→ Directions
Down to the last line, write out the entries below exactly and omit all pictures.

Items from a dataset:

-=-=-=-=-

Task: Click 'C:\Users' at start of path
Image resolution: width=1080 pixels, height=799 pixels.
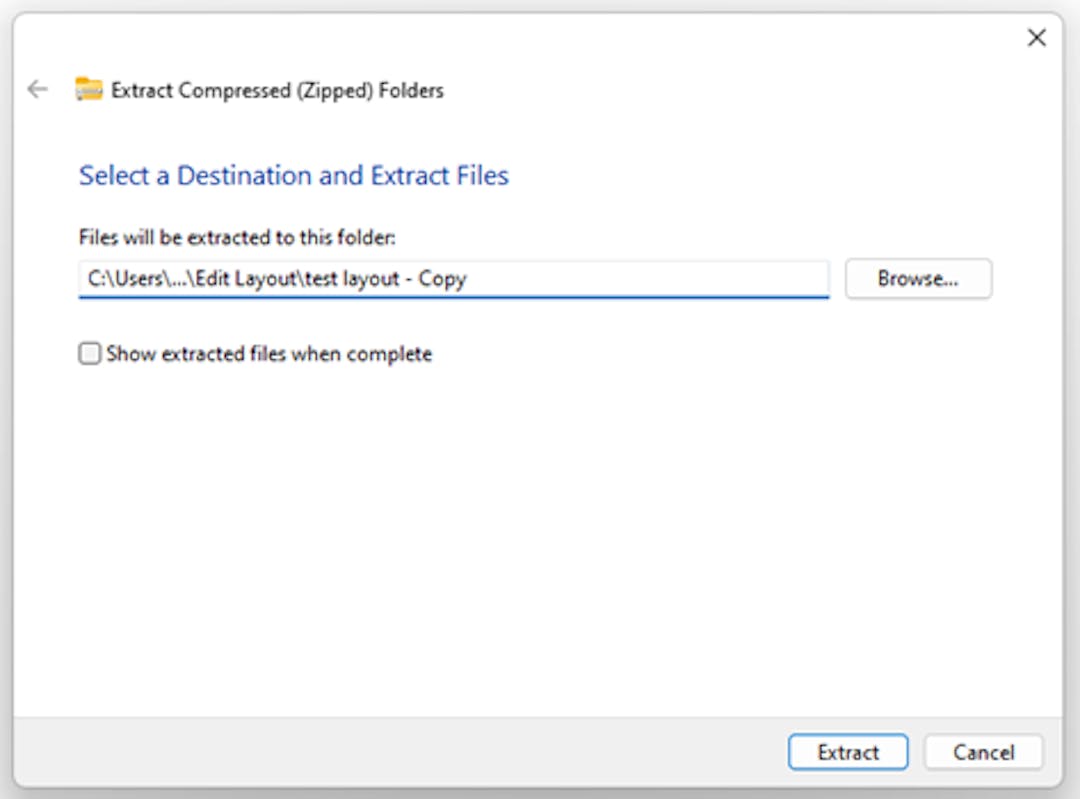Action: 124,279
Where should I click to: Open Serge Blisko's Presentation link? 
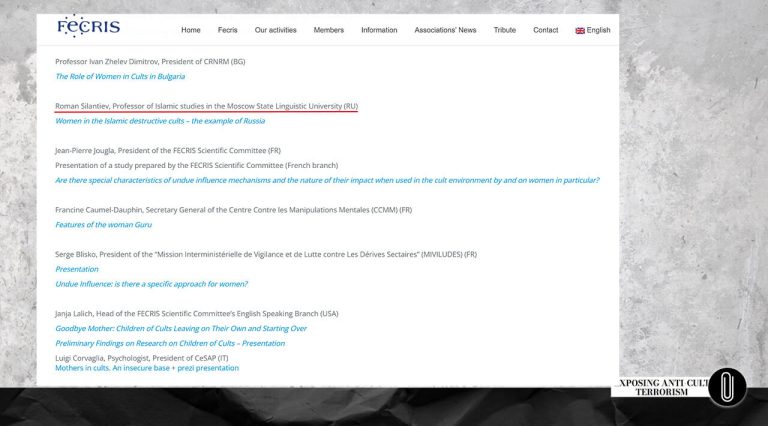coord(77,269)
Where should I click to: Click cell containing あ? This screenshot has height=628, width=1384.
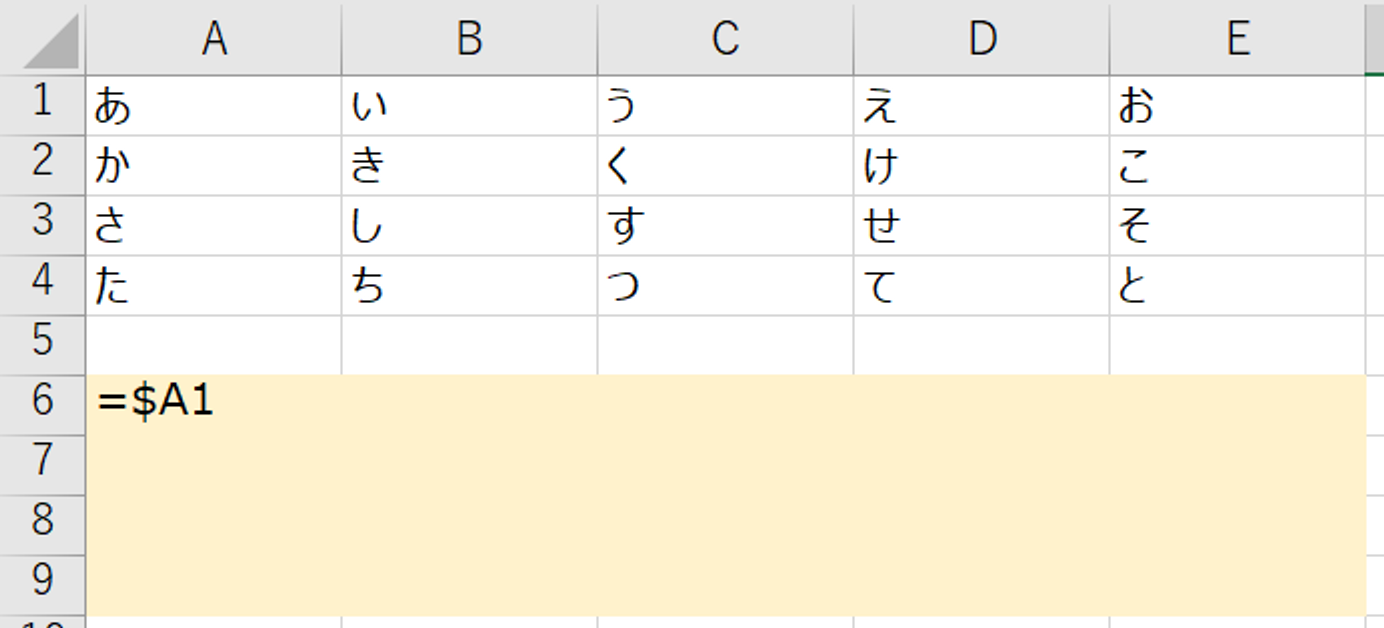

-=-=-=-=-

→ Reply to the exercise
Task: Click 'C:\Users' at start of path
Image resolution: width=1080 pixels, height=799 pixels.
Action: 124,279
Where should I click to: Open Serge Blisko's Presentation link? 
coord(77,269)
Where should I click to: Click cell containing あ? This screenshot has height=628, width=1384.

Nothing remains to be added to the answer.